Mi querido amigo el Verano asomó detrás de los árboles del bosque donde se finca un lujoso Centro Comercial tan de reciente apertura, como el celaje rojizo que se pinta al atardecer en esa zona, al poniente de la Capital...
Resulta muy romántico y poético estar ahí, sobretodo si uno estuviera acompañado por alguna mujer... Lo cual no era mi caso.
Al salir de la agencia se me ocurrió ir a conocer la gran Plaza Comercial y hacia allá conduje en esa calurosa tarde de Viernes...

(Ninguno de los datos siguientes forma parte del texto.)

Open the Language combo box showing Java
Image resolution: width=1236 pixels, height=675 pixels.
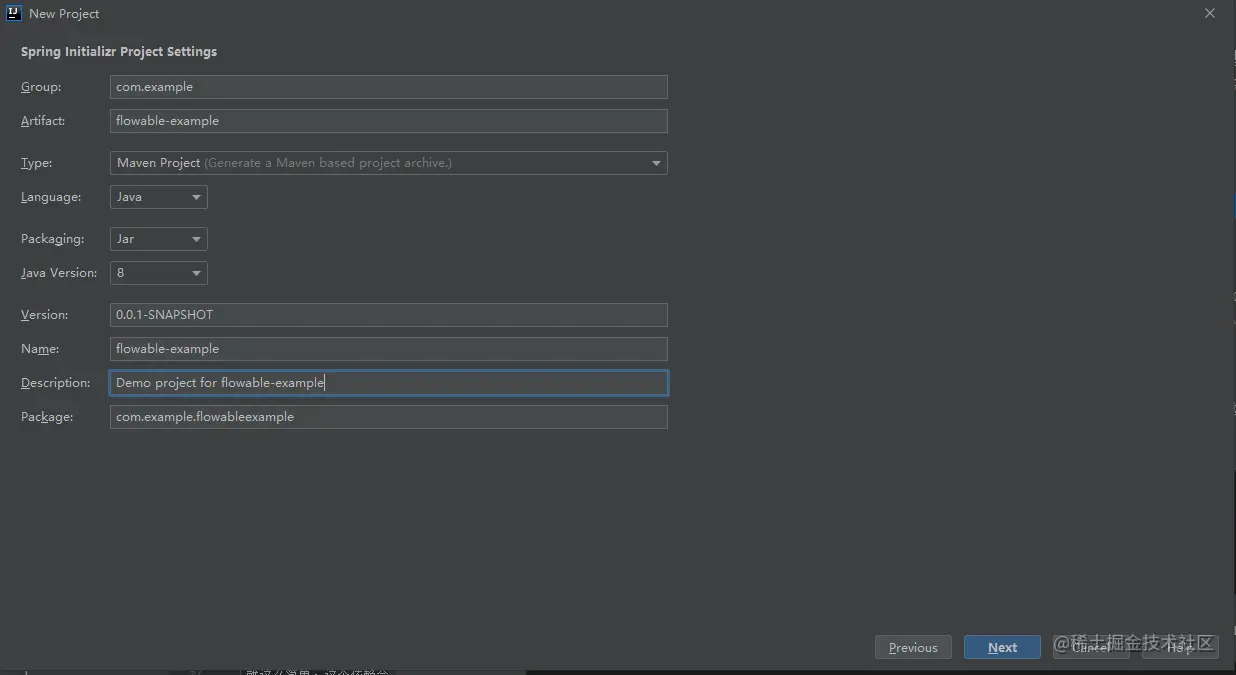tap(150, 196)
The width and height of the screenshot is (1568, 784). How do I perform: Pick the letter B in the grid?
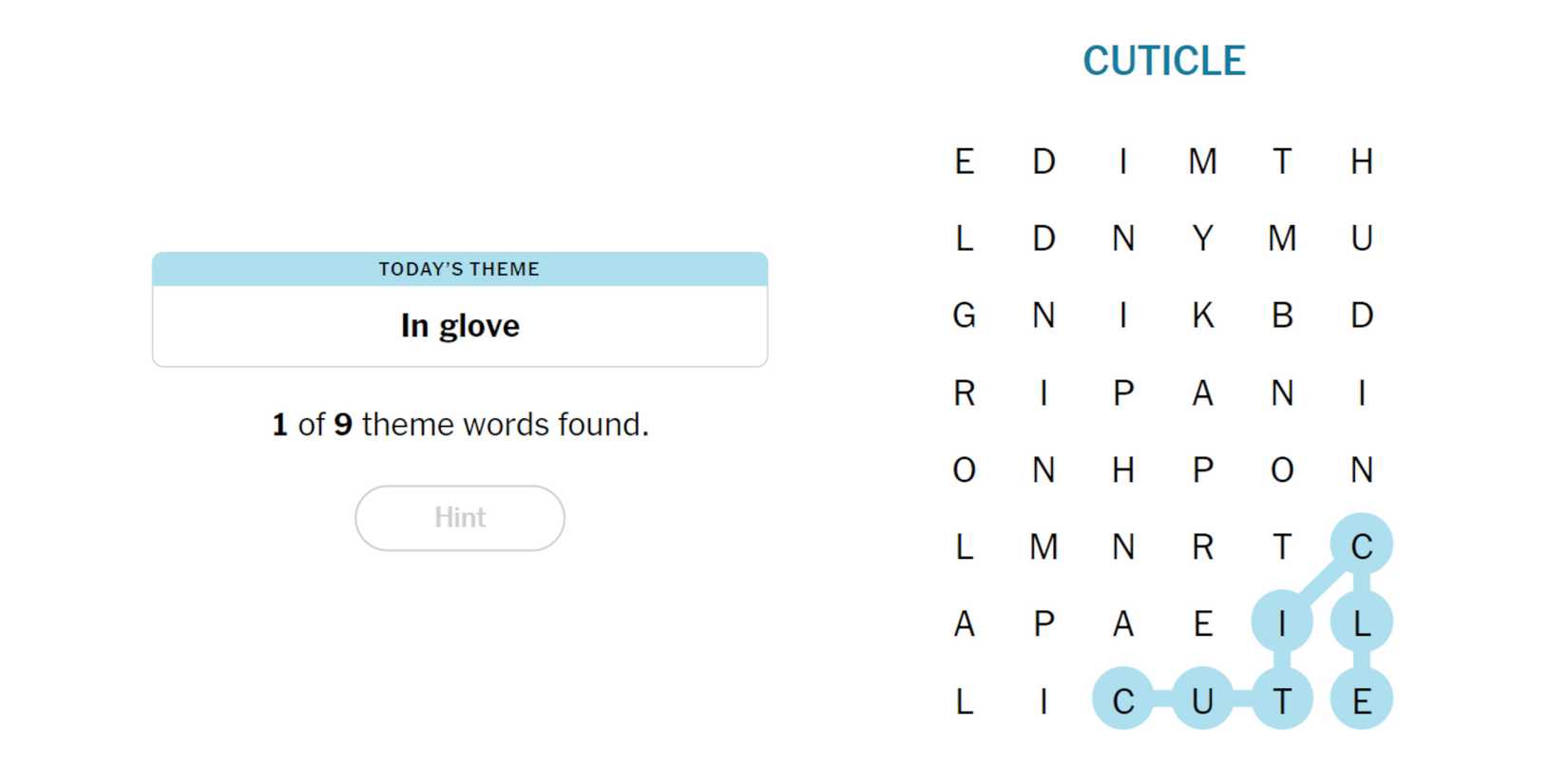click(1282, 316)
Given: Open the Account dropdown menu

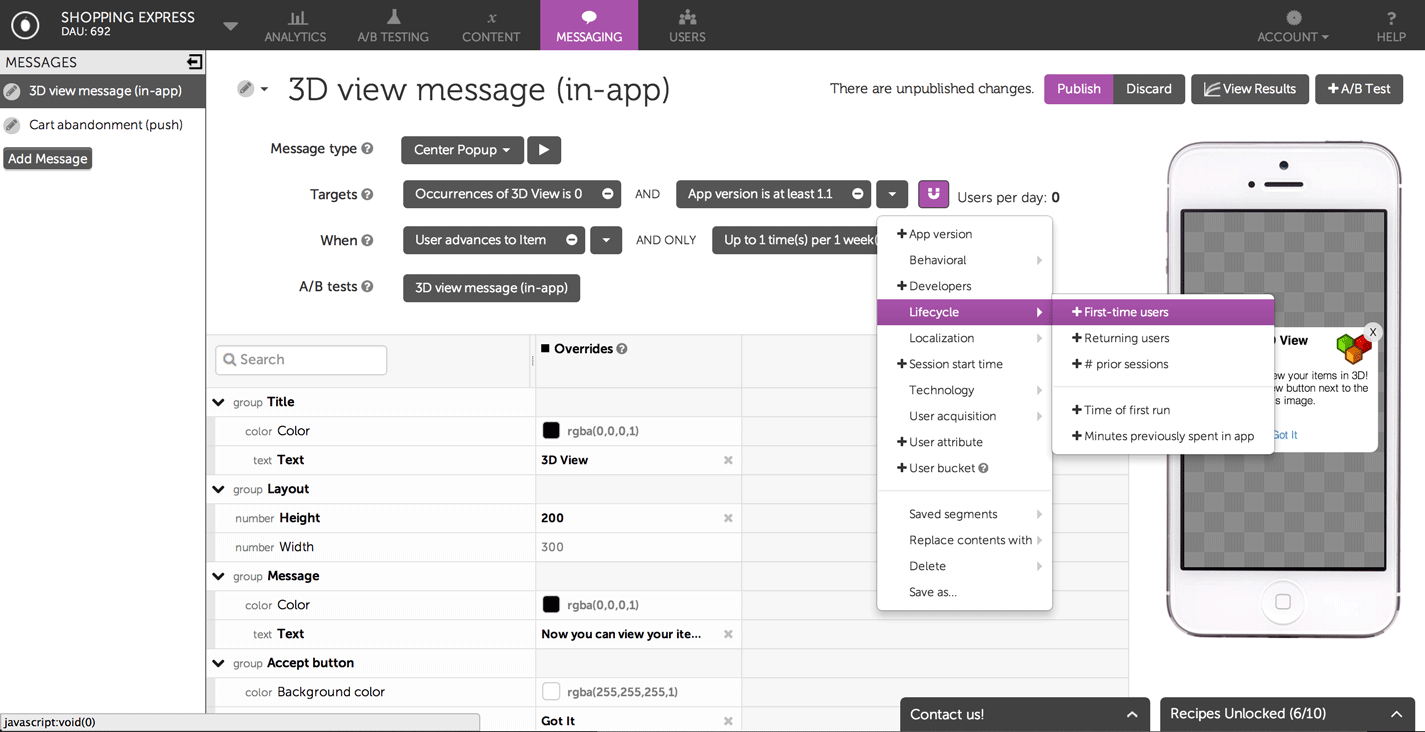Looking at the screenshot, I should [x=1293, y=25].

Todo transcurría, digamos, normal, hasta que dentro del Sanborn`s me detuve en el área de las revistas y me puse a hojear una de fotografía... Todo normal... Pero!, de pronto, siento que alguien pasaba detrás de mí y antes de que pudiera voltear, colocó sus manos y me cubrió los ojos... "Rápido, piensa, piensa, ¿quién rayos puede ser?"... - Hice un veloz escrutinio dados los datos que recibía, ya que nadie quien fuera esa persona, articuló palabra. Pude haberme volteado como reacción primera y lanzar un empujón severo o hasta un merecido golpe al intruso, pero resultó no ser "un intruso", porque ese par de manos se sentían suaves y acolchonaditas que indudablemente eran manos femeninas que me dejaron una atmósfera perfumada deliciosa...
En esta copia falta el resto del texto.